本文抜粋 —

+++

【統計学】分散と標準偏差を、できるだけていねいに解説
統計学を学ぶ際、まず最初のつまづきとして挙げられるのが「標準偏差」と「分散」。
このページでは、それらをできるだけわかりやすく解説することを心掛けています。
・動画版
【今回の目標・見取り図】
- 「分散」を感覚的、直感的に理解する
- 「分散の式の意味」を理解する
- 「分散と標準偏差の関係」を理解する
【分散とは】
分散‥‥「データのバラつき具合」を示したもの。
分散の値が大きい⇒「バラつきが大きい」もの、となります。
【たとえば・・・】
ここに「数学」と「国語」、2つのテストがあったとします。
平均点は共に70点ですが、その中身は随分と異なります。国語では個々のテスト点が平均点近辺なのがほとんどであるのに対し、数学では最高得点と最低得点の間で65点もの差があります。
A | B | C | D | E | 平均点 | |
数学 | 50 | 100 | 35 | 80 | 85 | 70 |
国語 | 70 | 80 | 65 | 75 | 60 | 70 |
[国語と数学のテストの違い]
平均点はどちらも70点だけど…
・数学:最高100点 最低35点
・国語:最高80点 最低60点
[グラフにするとこんな感じ]
(青い棒グラフが「テストの点数」、オレンジの横線が「平均点」を示しています。)
・数学
・国語
・上の2つのテスト、どうみてもバラつきが異なる
⇒明らかに数学のテストの方が、バラつきが大きい
[バラツキをキッチリと示したい]
「大きい」とか「小さい」といった感覚的なものではなく、数理的にキッチリとバラつきの大きさを示したい。
⇒ そこで生まれたのが「分散の式」となります。
・「分散」の式
このイマイチよくわからない分散の式を、 自然言語(日本語)で表現すると次の通り。
「それぞれのデータを平均値から引いて2乗」し、そしてそれをさらに「データの数nで割る」。
実際に、さきほどの「国語」のテストで計算してみますと、
・国語のテスト
A | B | C | D | E | 平均点 | |
国語 | 70 | 80 | 65 | 75 | 60 | 70 |
[分散の式の「意味」を理解する]
とはいえ、まだまだわかりにくい…。
なんで「それぞれのデータを平均値から引いて2乗」したり、「データの数nで割る」のでしょうか。
というわけで、分散を求めるための式がなぜこうなるのか、そこから考えていきましょう!
【なぜ分散では、それぞれのデータを平均値から引いて2乗するのか】
例:数学と国語のテスト結果
再び、先ほどの「数学」「国語」のテストに登場してもらいます。
・テストの点数
A | B | C | D | E | 平均点 | |
数学 | 50 | 100 | 35 | 80 | 85 | 70 |
国語 | 70 | 80 | 65 | 75 | 60 | 70 |
【国語・数学、それぞれのテストを観察すると…】
この2つのテストのグラフ・表をじっくり観察すると、気付くことがあります。

+++

データ抜粋 —

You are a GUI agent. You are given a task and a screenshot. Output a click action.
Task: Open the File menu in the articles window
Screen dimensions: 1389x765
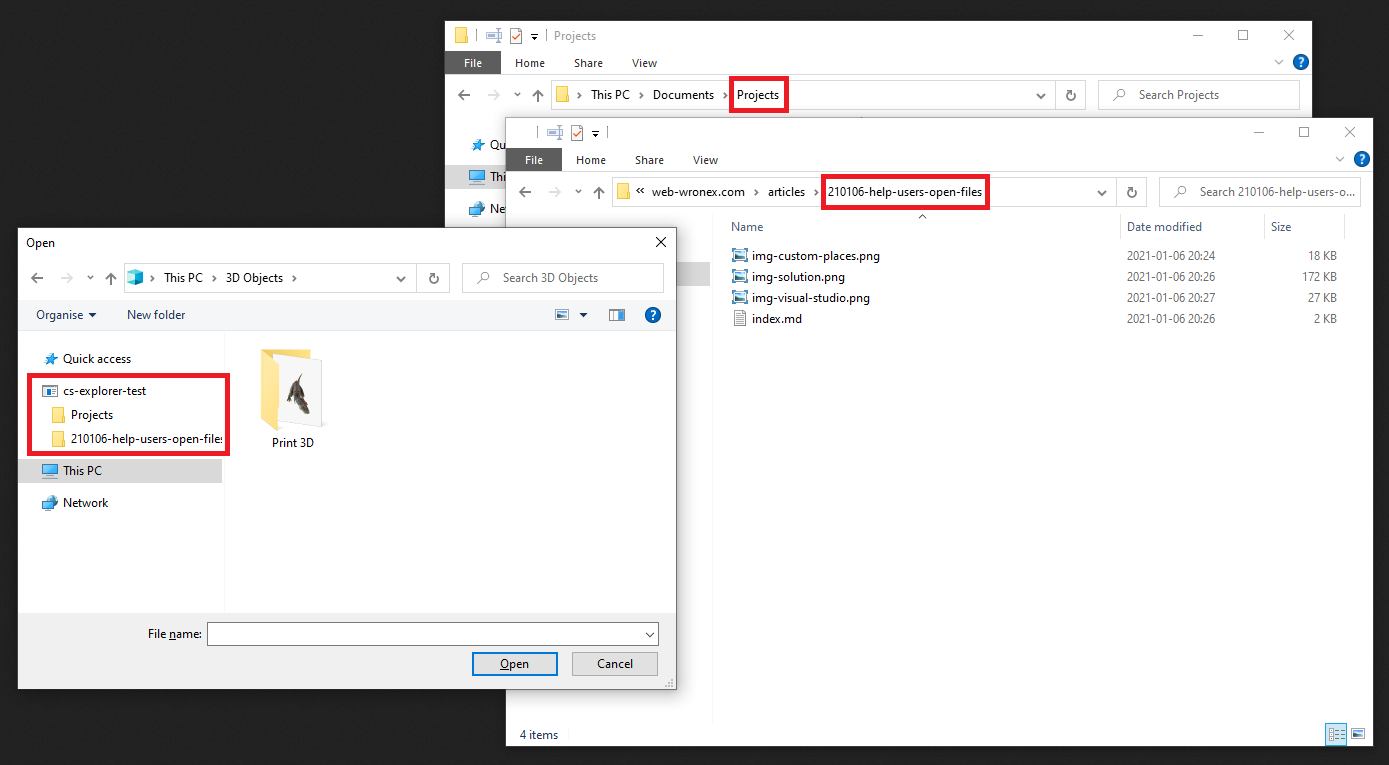(534, 159)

+++

課題内容 — 分散と標準偏差の解説文を、最後の文の後から書き進めてください。 一覧は、分散と標準偏差の解説文とは別の資料です。

課題への回答 —
・データのバラつきの大きい「数学」
⇒各テストの点が、平均点から離れている
・データのバラつきの小さい「国語」
⇒各テストの点が、平均点近くにまとまっている
平均点との関係に注目すると、何かがつかめそう。
というわけで、今度は「各テスト点と平均点との関係」に注目し、各テスト点数と平均点との「差」をグラフに表示してみましょう。
・データのバラつきの小さい、「国語」のテスト点数
(黄色い矢印は「テストの点数と平均点の差」)
・データのバラつきの大きい、「数学」のテスト点数
(黄色い矢印は「テストの点数と平均点の差」)
明らかに、黄色い矢印の長さが異なります。
「数学」のテストのほうが、それぞれの矢印が長い。ということは、すなわち「黄色い矢印の長さを足し合わせれば、『バラつき』を示せる」ことになります。
➾矢印の長さを足し合わすと、『バラつき』を示せる
・偏差
実は「黄色い矢印の長さ=データの値と平均値との差」のことを「偏差」といいますが、言い換えれば、この偏差を足し合わせればバラつきを示せるのです。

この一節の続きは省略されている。